Che cos’è il c.d. “accordo bonario” nei lavori pubblici?

Come analizzato nell’articolo precedente (Che cosa devo fare in caso di costi superiori a quanto preventivato?), nel caso di maggiori richieste economiche in corso d’opera, l’appaltatore deve iscrivere tempestivamente le proprie riserve nei documenti contabili.

Tali riserve, una volta esplicitate dall’impresa, devono essere trasmesse al Rup dal direttore dei lavori, unitamente ad una relazione riservata in merito alla fondatezza ed ammissibilità delle stesse. Il Rup, valutata, a sua volta, l’ammissibilità e la non manifesta infondatezza delle richieste, deve avviare la procedura di accordo bonario. E’ importante sottolineare che l’attivazione dell’accordo è ora prevista come obbligatoria, mentre il previgente articolo 240, comma 14, del Dlgs 163/2006 ne stabiliva la cogenza soltanto per gli appalti di importo pari o superiore ai 10 milioni di Euro. Il ricorso all’accordo bonario nell’ambito degli appalti di lavori pubblici è consentito nel caso in cui vengano iscritte riserve sui documenti contabili, per effetto delle quali l’importo economico dell’opera varii tra il 5 e il 15%; l’accordo riguarda tutte le riserve iscritte fino all’avvio del procedimento stesso, nonché quelle successive rispetto a quelle esaminate, qualora per effetto di esse vi sia una variazione di analogo importo. In ogni caso, l’insieme delle riserve deve contenersi nel limite massimo complessivo del 15% dell’importo del contratto. Non possono rientrare fra le riserve gli aspetti progettuali già oggetto di verifica ai sensi dell’art. 26 del Codice dei contratti.

La procedura di accordo bonario prevede che il responsabile del procedimento possa richiedere alla Camera arbitrale, entro 15 giorni dalla comunicazione del direttore dei lavori, l’indicazione di una rosa di cinque esperti aventi competenza specifica in relazione all’oggetto del contratto (art. 205 comma 5): tra questi, il Rup, di comune accordo con l’appaltatore (o in mancanza d’accordo, la Camera arbitrale) nomina l’esperto. L’esperto, qualora nominato, ovvero il RUP, nel caso in cui quest’ultimo non abbia richiesto la nomina di un esperto, dopo aver verificato le riserve in contraddittorio con il soggetto che le ha formulate, nonché aver analizzato la situazione nel dettaglio (effettuando, eventualmente, ulteriori audizioni, raccolta di dati e informazioni, acquisendo eventuali altri pareri) ed una volta verificata la disponibilità di idonee risorse economiche, formula una proposta motivata di accordo bonario. La formulazione andrà  necessariamente trasmessa entro 90 giorni dalla nomina dell’esperto o dalla comunicazione del direttore dei lavori al Rup (art. 205 comma 5).

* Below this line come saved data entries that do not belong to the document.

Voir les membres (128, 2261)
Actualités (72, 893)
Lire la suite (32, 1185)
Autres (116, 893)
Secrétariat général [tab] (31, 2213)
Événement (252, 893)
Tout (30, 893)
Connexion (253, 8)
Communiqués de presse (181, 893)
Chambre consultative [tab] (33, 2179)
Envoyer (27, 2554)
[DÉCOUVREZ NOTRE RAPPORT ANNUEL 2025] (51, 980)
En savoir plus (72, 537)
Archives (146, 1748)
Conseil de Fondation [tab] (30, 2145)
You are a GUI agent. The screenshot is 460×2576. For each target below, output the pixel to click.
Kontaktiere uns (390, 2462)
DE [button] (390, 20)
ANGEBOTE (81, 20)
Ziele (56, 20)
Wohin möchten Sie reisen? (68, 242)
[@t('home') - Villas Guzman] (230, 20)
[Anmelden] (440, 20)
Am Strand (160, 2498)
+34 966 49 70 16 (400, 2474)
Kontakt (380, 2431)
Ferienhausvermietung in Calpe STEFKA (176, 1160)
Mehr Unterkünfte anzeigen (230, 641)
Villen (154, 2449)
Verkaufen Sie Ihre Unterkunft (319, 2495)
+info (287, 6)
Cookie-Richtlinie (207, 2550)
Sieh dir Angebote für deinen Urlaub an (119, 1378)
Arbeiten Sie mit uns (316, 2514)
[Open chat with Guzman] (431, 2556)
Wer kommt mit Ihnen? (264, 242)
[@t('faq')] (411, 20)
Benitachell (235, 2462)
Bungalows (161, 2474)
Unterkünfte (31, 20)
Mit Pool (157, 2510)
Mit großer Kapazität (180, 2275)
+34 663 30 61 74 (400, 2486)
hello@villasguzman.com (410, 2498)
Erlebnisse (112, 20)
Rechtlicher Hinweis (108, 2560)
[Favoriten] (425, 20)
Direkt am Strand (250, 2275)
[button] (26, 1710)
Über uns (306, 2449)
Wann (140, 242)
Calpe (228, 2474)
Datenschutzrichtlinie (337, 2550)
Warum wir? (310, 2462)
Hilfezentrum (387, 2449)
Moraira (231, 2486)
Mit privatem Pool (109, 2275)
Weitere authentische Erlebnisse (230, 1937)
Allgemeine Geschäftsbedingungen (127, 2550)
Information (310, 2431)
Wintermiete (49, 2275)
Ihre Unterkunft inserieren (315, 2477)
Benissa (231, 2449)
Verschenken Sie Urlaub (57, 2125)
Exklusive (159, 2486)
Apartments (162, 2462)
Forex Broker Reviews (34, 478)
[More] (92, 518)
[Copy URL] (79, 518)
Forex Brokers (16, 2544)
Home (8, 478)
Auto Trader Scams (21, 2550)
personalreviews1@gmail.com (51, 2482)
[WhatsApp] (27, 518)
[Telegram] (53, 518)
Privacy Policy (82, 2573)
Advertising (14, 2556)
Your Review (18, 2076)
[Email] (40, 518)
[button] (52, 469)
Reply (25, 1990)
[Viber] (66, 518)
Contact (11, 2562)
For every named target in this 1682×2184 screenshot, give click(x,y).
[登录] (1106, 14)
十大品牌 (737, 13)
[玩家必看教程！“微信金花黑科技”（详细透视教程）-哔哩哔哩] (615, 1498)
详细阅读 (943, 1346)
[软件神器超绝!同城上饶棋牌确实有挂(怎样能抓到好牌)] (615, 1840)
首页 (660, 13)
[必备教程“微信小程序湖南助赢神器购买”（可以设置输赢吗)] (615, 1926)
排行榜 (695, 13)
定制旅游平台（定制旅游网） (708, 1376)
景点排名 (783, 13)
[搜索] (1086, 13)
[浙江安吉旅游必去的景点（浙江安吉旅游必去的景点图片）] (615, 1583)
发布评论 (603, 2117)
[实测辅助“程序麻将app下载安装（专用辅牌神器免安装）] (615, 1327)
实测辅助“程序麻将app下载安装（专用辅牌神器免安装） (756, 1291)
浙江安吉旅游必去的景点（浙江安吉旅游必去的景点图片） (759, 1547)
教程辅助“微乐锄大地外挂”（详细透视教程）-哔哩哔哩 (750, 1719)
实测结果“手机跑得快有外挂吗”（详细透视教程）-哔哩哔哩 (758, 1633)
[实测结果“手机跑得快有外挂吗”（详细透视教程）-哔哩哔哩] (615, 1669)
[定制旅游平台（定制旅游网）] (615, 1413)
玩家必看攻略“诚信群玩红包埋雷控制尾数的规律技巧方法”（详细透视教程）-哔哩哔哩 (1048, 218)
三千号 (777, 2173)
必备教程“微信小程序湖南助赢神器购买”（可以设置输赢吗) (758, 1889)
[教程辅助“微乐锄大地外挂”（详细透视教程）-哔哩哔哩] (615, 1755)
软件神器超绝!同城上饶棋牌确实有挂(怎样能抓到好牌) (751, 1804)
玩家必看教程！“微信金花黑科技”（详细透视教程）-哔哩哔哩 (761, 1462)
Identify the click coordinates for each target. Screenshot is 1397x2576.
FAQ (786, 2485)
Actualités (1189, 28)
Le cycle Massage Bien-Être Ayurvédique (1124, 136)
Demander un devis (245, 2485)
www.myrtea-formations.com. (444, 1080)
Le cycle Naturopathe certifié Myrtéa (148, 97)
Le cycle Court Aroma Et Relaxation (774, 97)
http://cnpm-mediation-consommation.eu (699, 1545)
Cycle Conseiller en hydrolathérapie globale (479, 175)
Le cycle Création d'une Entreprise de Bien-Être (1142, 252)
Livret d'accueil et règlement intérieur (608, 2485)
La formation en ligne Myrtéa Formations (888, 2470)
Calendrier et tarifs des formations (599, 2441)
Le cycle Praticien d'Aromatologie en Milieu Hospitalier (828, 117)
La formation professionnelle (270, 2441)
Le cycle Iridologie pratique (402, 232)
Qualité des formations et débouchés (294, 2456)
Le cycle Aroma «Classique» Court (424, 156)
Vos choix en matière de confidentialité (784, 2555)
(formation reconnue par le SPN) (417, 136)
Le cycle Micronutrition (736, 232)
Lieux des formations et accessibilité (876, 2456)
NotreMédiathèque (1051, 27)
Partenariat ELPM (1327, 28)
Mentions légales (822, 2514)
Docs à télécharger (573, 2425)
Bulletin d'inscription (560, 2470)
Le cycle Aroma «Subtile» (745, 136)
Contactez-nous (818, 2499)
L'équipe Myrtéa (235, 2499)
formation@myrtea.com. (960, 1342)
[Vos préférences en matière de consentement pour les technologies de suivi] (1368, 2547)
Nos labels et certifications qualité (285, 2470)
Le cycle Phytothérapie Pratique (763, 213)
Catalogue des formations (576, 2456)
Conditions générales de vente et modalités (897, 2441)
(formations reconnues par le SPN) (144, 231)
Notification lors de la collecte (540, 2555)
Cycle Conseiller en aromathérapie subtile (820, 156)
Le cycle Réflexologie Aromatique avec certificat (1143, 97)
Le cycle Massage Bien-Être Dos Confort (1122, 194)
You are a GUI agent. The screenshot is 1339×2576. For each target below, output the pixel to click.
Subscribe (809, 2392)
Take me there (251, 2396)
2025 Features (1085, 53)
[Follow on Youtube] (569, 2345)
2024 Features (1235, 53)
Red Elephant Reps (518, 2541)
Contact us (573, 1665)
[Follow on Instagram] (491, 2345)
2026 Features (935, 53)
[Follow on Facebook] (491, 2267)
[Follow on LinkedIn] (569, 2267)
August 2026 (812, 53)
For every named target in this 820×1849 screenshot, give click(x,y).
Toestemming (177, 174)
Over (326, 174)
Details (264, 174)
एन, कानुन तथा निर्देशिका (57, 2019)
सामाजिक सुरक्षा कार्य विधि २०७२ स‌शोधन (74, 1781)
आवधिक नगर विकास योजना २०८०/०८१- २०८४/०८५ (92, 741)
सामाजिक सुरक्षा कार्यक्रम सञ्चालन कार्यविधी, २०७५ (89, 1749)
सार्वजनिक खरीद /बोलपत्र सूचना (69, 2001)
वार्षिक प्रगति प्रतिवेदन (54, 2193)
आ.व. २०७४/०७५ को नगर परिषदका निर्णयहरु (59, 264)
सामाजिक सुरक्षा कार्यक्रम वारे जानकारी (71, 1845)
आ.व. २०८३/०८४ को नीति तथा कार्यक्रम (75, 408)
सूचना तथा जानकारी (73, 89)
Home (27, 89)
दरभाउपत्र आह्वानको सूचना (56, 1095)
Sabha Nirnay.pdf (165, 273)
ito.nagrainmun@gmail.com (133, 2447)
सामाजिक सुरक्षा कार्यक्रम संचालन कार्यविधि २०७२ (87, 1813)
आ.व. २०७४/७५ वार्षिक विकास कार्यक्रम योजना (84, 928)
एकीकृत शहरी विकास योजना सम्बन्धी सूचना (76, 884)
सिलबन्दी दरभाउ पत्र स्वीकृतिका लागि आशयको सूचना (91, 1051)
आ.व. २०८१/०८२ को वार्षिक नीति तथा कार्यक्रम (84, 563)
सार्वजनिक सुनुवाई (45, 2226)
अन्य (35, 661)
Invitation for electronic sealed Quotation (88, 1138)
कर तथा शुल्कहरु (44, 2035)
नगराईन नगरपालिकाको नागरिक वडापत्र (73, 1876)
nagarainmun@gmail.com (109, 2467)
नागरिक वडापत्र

Se le parti accettano la proposta formulata, entro 45 giorni dal suo ricevimento, l’accordo bonario è considerato concluso e viene redatto verbale sottoscritto dalle parti. L’accordo bonario ha valore di transazione (art. 205 comma 6) e sulle somme da esso riconosciute si applicano gli interessi legali, a decorrere dal sessantesimo giorno successivo alla sua accettazione. Nei casi in cui, tuttavia, la proposta non sia accettata, il soggetto che ha formulato le riserve può ricorrere ad arbitrato o al giudice ordinario.